History records that Langtry arrived in St. Helena via the “Lalee,” and then staegcoached the rest of the way over Mt. St. Helena and into Lake County. According to the winery’s website, Langtry began making wines and had 51 tons of grapes crushed in her first pressing. With the help of her winemaker, a Frenchman named Henri Descelles, Langtry produced a wine which she proclaimed to be the “greatest claret in the country.” The wine was bottled and sold imprinted with an image of her famous profile.
Langtry sold the property in 1906 and, hankering after her native England and the Isle of Jersey, where she was born, sailed back to Europe. She married Hugo de Bathe, 19 years her junior, and became Lady de Bathe. When Langtry sold the property, pre-Prohibition California wine-making was at its height, and California wines were sought after and prized, winning many medals in European capitals. A slow regression took place as the new century matured, with many wine-growers going for quantity over quality. Then Prohibition ruined much of what was left.

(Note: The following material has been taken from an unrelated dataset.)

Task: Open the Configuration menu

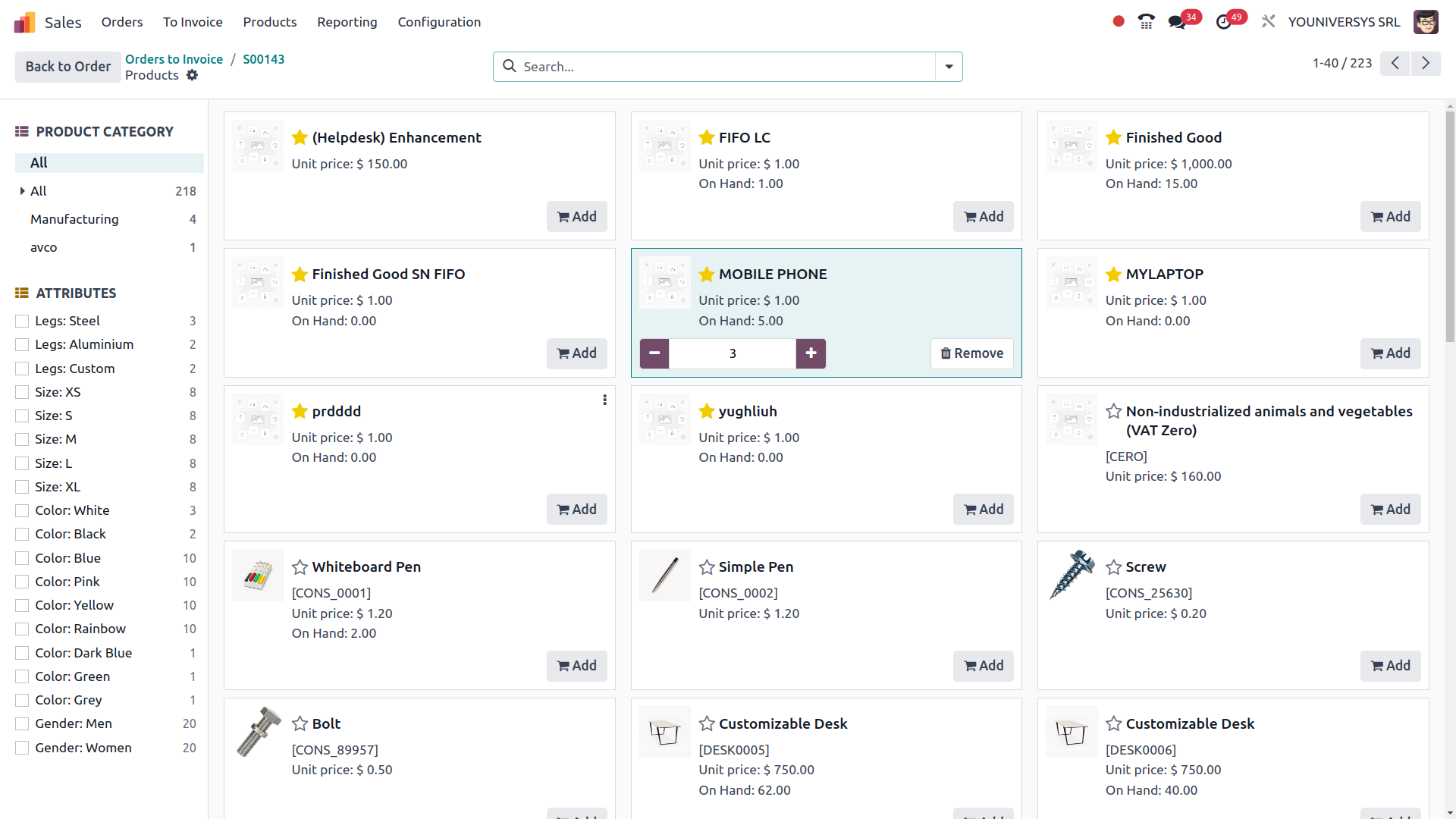Action: tap(439, 22)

Luckily for us, Langtry’s vineyard somehow survived and, according to the winery’s website, when the current owners bought the property in the early 1960s, “a Syrah, Petit Verdot and white grape vines of mysterious origin were found on the hillside vineyard site after at least half a century of neglect.” The new owners then set about to follow in Langtry’s footsteps to produce the “greatest claret in the country,” and became the first vineyard in the U.S. to plant the five major Bordeaux varietals. I haven’t tried their “Langtry Red,” so I can’t say whether they have succeeded, but that will change soon.

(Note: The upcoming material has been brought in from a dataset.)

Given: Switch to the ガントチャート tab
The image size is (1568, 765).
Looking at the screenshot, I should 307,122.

For some years, the vineyard sold wines under the “Guenoc” label, which sported Langtry’s Greecian profile. Recently, however, they’ve changed their name to “Langtry Estate & Vineyards,” and now sell wines under that label. Though Guenoc is gone, Langtry’s face remains on the bottles*
But what of the wine? I took the bottle with me up to a cabin near Ukiah, not far from Clear Lake and the Langtry estate, where I was to spend part of my long Independence Day weekend with friends. Among these was Steve Waters, a long-time friend as well as a long-time rep for the inimitable Kermit Lynch, one of the top purveyors of imported French wines in the United States. (Yeah, talk about a tough crowd.)
We opened the 2007 Guenoc SB and were immediately struck by its freshness — not that it seemed immature, just fresh – as in refreshing. Of the nose, my roommate, Alicia, who always manages to come up with the most florid descriptors, proclaimed, “steely lavender.” I can’t argue with that: the nose was a brisk and cooling, with a touch of the floral. Others said, “hay bails,” “pear” “kiwi” and “star fruit.” Can’t argue with that either. I like a SB with a lot of grass to it, and I thought this could use a tad more. But I quibble.
The 2007 Guenoc SB is a fine daytime wine that would so well with light, refreshing meals, salad, nuts or cheese. And it has one hell of a back-story.
*You can still by Guenoc SB and other wines under the Guenoc label until the stocks run out.